Data for locating text and elements:

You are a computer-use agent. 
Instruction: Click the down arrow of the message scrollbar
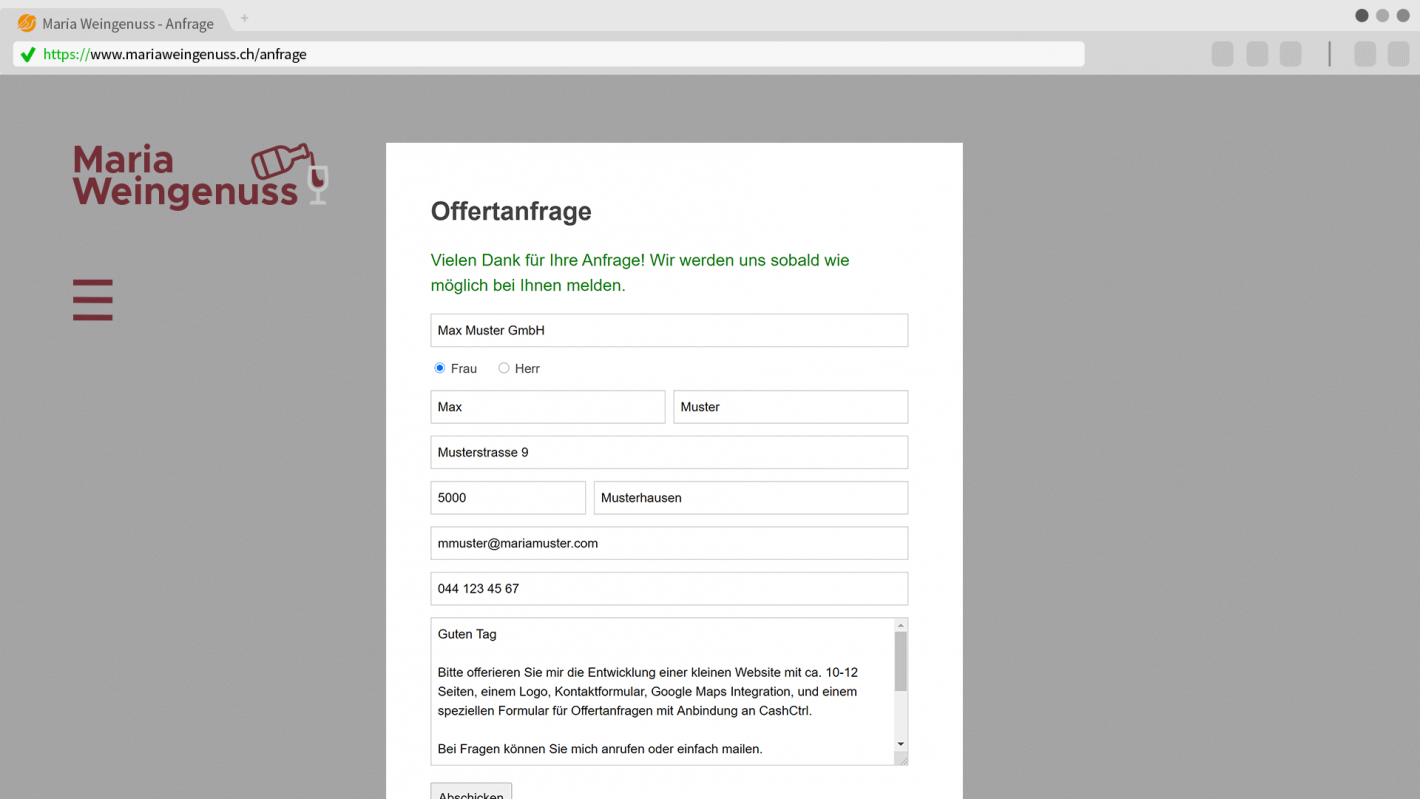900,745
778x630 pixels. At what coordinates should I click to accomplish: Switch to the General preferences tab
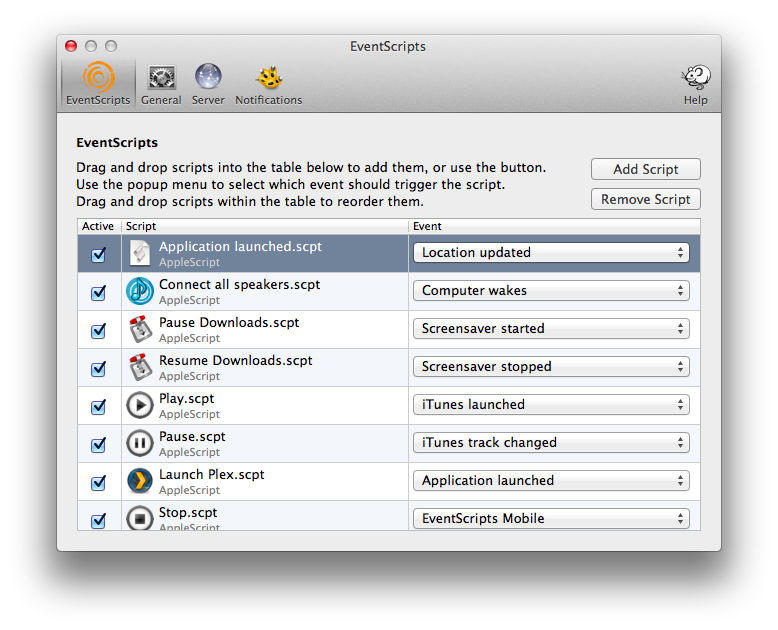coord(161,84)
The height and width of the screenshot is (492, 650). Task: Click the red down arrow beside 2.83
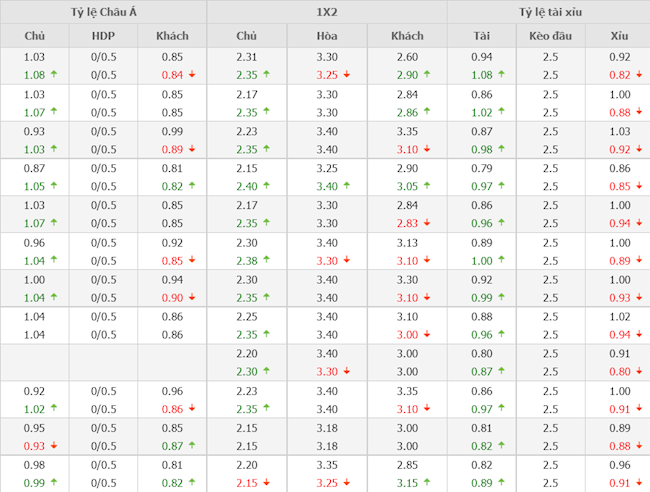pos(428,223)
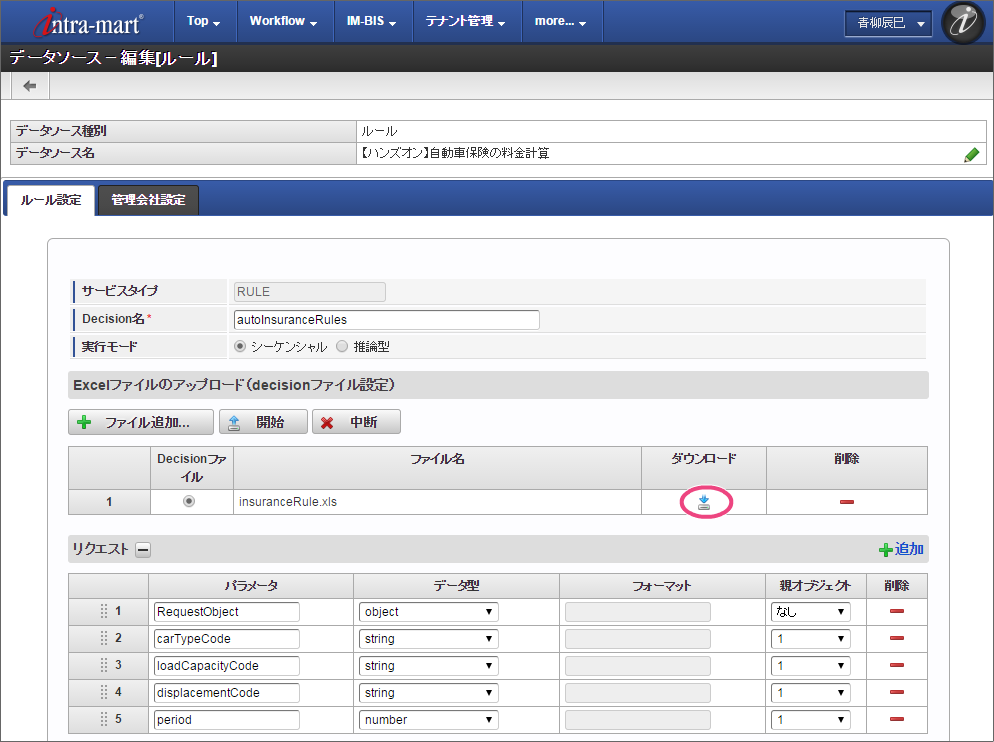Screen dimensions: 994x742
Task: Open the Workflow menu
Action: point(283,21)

**What you need to do**: Reproduce every line of the data above word for word, leaving out the pictures.

**Response**:
You are a computer-use agent. 
Instruction: Click the down arrow of the message scrollbar
900,745
778x630 pixels. At what coordinates should I click to accomplish: Switch to the General preferences tab
coord(161,84)
The height and width of the screenshot is (492, 650). Task: Click the red down arrow beside 2.83
pos(428,223)
Screen dimensions: 994x742
Task: Open the Workflow menu
Action: point(283,21)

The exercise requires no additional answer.